Halloween is a suspension of whatever made you your social you. In the evening, children dressed in Halloween costumes (ghosts, skeletons and the indescribable) went from house to house demanding candies—and people quickly gave them. They threatened a trick—if you refused to give the candies, and a treat—if you gave. These kids are called trick-or-treaters. And children from neighbors who don’t as much as exchange a glance on normal days knock on neighbor’s doors to demand for candies on Halloween. Talk of suspension of the social norms that inhibit us. (I saw a six-footer among the trick-or-treaters in our neighborhood though!)
For a minute I imagined Halloween in Nigeria. And why not? I used to carry, that is bear or wear, our family Egungun masquerade during Egungun festivals. And, though I was in high school, each time I wore the Egungun, even my father prostrated to salute me. I was no longer me; I was his great ancestor who had counted little him worthy of an ancestral visit. (To your right is the picture of a Yoruba Egungun). And my father, my uncles and aunts and our extended family never took that for granted.
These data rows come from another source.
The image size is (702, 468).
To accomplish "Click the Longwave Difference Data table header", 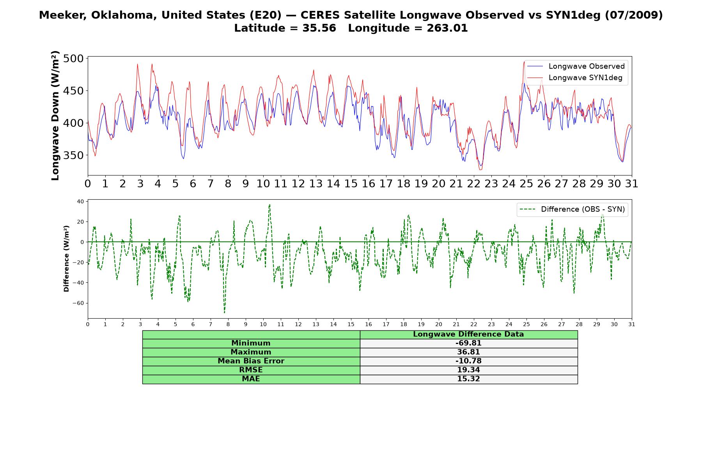I will (468, 334).
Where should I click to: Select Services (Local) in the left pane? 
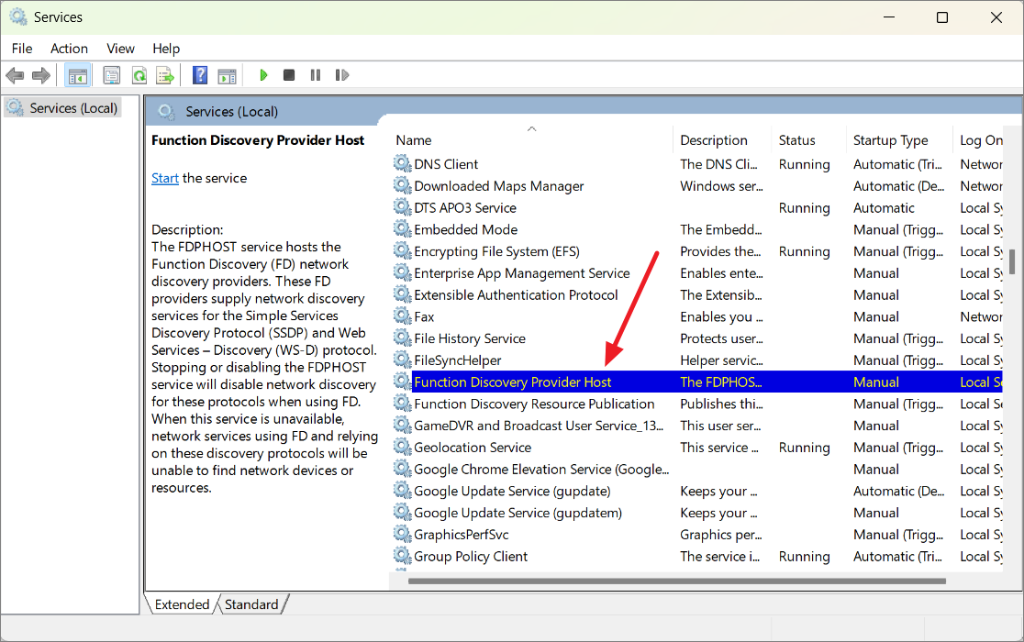pyautogui.click(x=72, y=107)
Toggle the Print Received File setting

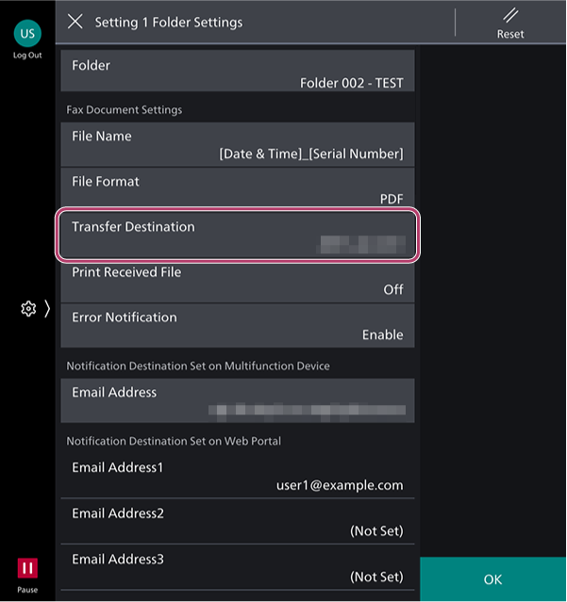tap(238, 281)
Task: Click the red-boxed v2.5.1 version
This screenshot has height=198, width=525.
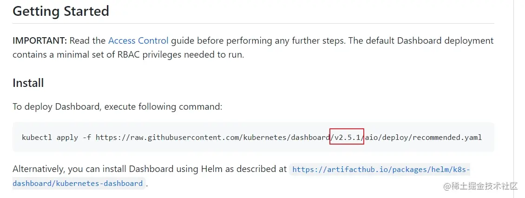Action: pos(347,138)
Flanked by smaller Egunguns, I demanded anything: chicken, pounded yam and gin, and my dad and the entire extended family quickly offered it--to the ancestors of course. Again, it was a momentary suspension of whatever made you your social you. If I knew candies, the youthful 'ancestor' most certainly would have demanded it.
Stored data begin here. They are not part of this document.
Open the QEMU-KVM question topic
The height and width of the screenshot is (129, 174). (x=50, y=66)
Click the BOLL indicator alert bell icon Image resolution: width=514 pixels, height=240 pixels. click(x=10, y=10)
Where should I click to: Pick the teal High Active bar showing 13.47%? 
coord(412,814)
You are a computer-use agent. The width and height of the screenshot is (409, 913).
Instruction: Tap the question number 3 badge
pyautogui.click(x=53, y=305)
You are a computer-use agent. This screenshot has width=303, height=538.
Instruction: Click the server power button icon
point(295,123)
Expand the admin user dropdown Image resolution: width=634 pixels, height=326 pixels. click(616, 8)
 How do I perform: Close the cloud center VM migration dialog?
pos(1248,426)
Well, of course, Egungun is denigrated as a fetish ancestral worship. But there is a question. Last year December on a trip from New Malden to London, my friend and I had just passed by a burial ground and lots of folks were there laying wreaths on grave sites of their beloved long-departed. “Isn’t that ancestral worship?” I asked my British friend. “Oh, no. They’re just honoring their dead relatives”. If it were in Africa, it was ancestral worship; in Europe and America, it is fun or “just honoring” the departed and placating them with candies and flowers. Sometimes, it is too obvious that the only way to justifiably hang a dog is to call it a bad name. I think both Halloween and Egungun are, among other things, moments that we, almost justifiably, suspend the norms and our social ego—ironically still within the accepted boundaries of culture—and be who we wish to be but cannot always be.